Angela shifted in her seat. Olsen held up a hand to wave her off. “Okay. We can arrange for you to testify at the vaccine hearings and expose the data and what it means.”
“Now you’re talking!”
“That will give you national exposure for what we now also believe it is a conspiracy by the pharmaceutical industry.” He leaned forward. His tone became self-righteous, almost smarmy.
“A conspiracy to cover up the fact that the products they’ve been pushing into the National Immunization Program have damaged a generation of our children.”
Dani’s bullshit radar pinged. Something else was coming.
Olsen said, “And we’ll make certain that all the powers of my office will combine with the Justice Department to prosecute anyone who has been involved in the cover-up, including anyone who has put your life in danger.”
Dani nodded, starting to hear what she wanted.
“But you’ll have to enter the witness protection program afterward. You’ll have a new identity after you testify, with no contact allowed with friends or family, except immediate family that would obtain new identities with you. A new life.”
Dani felt his words like a blast of cold air. “You can’t be serious.”
“It’s the only way it works,” Olsen said. “You saw what happened to McCloskey, who was already protected under the federal whistleblower statute. And what happened to Maguire, who was halfway there. I can’t expose our program to another embarrassing and costly exercise that results in the death of another whistleblower. At least not on my watch.”
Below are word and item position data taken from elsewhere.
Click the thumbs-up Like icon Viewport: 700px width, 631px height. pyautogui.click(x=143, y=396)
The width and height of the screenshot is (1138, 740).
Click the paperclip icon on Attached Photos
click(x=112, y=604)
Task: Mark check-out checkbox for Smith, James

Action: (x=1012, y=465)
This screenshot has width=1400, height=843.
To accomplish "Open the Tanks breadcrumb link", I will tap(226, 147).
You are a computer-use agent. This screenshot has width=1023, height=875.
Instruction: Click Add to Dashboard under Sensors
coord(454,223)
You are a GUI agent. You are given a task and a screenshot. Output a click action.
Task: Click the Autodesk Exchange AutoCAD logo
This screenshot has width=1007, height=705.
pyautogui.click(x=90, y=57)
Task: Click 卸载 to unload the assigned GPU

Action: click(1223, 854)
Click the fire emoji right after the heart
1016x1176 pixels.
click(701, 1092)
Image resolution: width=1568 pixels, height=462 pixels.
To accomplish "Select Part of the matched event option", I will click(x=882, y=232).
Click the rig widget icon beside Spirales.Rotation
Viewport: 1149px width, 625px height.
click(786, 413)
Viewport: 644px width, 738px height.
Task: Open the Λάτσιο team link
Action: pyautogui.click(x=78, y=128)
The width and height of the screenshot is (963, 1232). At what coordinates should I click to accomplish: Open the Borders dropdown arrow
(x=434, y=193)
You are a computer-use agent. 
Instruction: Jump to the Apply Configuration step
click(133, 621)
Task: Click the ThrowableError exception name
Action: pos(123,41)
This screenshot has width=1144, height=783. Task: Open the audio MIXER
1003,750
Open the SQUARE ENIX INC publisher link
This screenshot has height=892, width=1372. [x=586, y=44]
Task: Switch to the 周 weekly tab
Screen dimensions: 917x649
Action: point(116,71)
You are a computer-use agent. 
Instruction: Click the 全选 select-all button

Dani looked him in the eye. So that’s what it was: his reputation as Special Counsel was his primary concern.
What bullshit.
These people were pathetic.
“I’m testifying, however I can arrange it. If I have to go to the press with the data first, so be it. But I’m not accepting those terms. I’m not burying myself in some hole away from my family and friends.” Dani stood.
Olsen said, “I urge you to reconsider. I’m not happy to reiterate our failures, but remember what happened to McCloskey.”
“That happened because of this data, not McCloskey’s actions as whistleblower on the Myriad painkiller. Once I make this public, what’s done is done. At that point what incentive does anyone have to harm me?”
“Retribution. And you’ll be just as dead whether it’s before or after you disclose the data.”
Dani felt his words like a kick in the gut.
“Dani,” she heard Olsen say as she left the conference room.
She heard footsteps behind her. She turned. Eugene handed her a piece of paper. “An aide on McKean’s staff. The guy we’ve been talking to about getting you onto the agenda for the hearings. I can’t promise anything, but I’ll call him and put in a good word for you. Good luck.” Dani heard other footsteps on the marble floor. Angela Stevens approached her.
“I’ve got this, Eugene,” she said and punched the elevator button. “We need to talk. I’ll ride down with you.”
Dani’s spine went cold. She wasn’t looking forward to going anywhere with this bitch, even to the lobby. When the elevator doors opened, they both got on. Angela hit the button for the 2
nd
floor. “We don’t have much time. Let me tell you that most of what all of us have said to you is bullshit. Except for Eugene, that is, who’s the best thing that’s come into this office in the ten years I’ve worked here. Olsen’s had an all-hands-on-deck alert in our office since Friday when Maguire was murdered. We’ve been tracking you, following you as well as we could since then. My compliments. You’ve made yourself invisible when you’ve wanted to. By the way, you should continue to keep your BlackBerry turned off and keep switching prepaid cell phones. We have the first two identified. And tell your mom to stay off her phone. Our cell tower triangulations say she’s on the road
toward Washington. She keeps calling you, but your phone must be turned off.”